Comment 5 Martin Kosek 2012-08-10 10:25:19 UTC 
I did various tests of the httpd, I can experience the hang quite often. I am still not sure if this is caused by mod_auth_kerb, but I am seeing a suspicious pattern in strace of the hanging httpd processes:

6522  stat("/run/httpd/krbcache/krb5cc_apache_aPKQ7Y", {st_mode=S_IFREG|0600, st_size=2174, ...}) = 0
6522  unlink("/run/httpd/krbcache/krb5cc_apache_aPKQ7Y") = 0
...
6492  open("/run/httpd/krbcache/krb5cc_apache_aPKQ7Y", O_RDWR <unfinished ...>
6492  <... open resumed> )              = -1 ENOENT (No such file or directory)
6492  gettimeofday( <unfinished ...>
6492  <... gettimeofday resumed> {1344587919, 766350}, NULL) = 0
6492  open("/run/httpd/krbcache/krb5cc_apache_aPKQ7Y", O_RDWR <unfinished ...>
6492  <... open resumed> )              = -1 ENOENT (No such file or directory)
6492  gettimeofday( <unfinished ...>
6492  <... gettimeofday resumed> {1344587919, 766969}, NULL) = 0
6492  semop(2359305, {{0, -1, SEM_UNDO}}, 1 <unfinished ...>

It looks like that the krb5cc_apache_aPKQ7Y tempfile was removed, but then still referenced and read somewhere in mod_auth_kerb. Is this an expectable behavior?

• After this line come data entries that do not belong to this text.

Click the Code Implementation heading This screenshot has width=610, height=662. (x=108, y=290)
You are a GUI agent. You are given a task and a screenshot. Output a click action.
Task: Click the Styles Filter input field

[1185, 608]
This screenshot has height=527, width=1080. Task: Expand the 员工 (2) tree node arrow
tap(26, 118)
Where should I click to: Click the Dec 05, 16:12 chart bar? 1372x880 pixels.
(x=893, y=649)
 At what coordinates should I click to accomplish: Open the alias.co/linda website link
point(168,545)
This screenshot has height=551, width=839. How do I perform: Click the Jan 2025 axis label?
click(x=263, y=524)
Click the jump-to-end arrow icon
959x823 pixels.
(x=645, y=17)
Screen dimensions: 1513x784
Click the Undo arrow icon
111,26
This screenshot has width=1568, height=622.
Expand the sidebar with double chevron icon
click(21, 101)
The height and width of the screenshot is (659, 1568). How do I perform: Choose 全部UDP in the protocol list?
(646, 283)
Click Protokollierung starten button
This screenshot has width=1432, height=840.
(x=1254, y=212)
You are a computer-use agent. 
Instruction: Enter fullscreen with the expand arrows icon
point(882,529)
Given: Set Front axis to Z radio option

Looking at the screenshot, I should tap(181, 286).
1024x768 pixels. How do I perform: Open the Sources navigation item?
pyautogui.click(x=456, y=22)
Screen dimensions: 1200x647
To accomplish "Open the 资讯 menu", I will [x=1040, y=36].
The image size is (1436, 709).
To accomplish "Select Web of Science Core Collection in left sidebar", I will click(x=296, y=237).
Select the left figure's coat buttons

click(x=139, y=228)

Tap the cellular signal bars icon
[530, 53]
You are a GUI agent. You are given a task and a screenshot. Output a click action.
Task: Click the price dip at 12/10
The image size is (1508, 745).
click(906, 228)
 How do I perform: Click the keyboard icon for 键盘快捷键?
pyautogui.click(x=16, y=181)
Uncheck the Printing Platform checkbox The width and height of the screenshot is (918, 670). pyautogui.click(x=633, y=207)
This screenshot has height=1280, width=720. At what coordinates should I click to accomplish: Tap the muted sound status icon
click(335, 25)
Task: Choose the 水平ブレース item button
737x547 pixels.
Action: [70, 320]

May it be related to the httpd hang?

I will attached debug httpd log + the referenced strace.
Comment 6 Martin Kosek 2012-08-10 10:26:18 UTC 
Created attachment 603462 [details]
httpd error log
Comment 7 Martin Kosek 2012-08-10 10:26:59 UTC 
Created attachment 603463 [details]
httpd strace
Comment 8 Joe Orton 2012-08-10 13:50:44 UTC 
The cache is only intended to last as long as the client connection, so it should get deleted when the connection is terminated.  I'm not sure why it could get re-used.
Comment 9 Martin Kosek 2012-08-10 14:38:18 UTC 
Exactly. That's why I paid an attention to this and would like to ask you if you could check in the mod_auth_kerb if this is not a bad handling of the cache file name, or some kind of use-after-cleanup misuse.
Comment 10 Dmitri Pal 2012-08-10 19:26:49 UTC 
I wonder how move to the common location and DIR vs FILE cchec type affects this.
Comment 11 Martin Kosek 2012-08-13 06:31:41 UTC 
It should not. I will thus close this Bugzilla as the issue with invalid directory for CCACHE files is now resolved. I was just curious if Joe would see some specific issue with mod_auth_kerb based on the strace and that would help us fix httpd hangs.

We will continue our investigation on F18 and open another Bug when we find the root cause.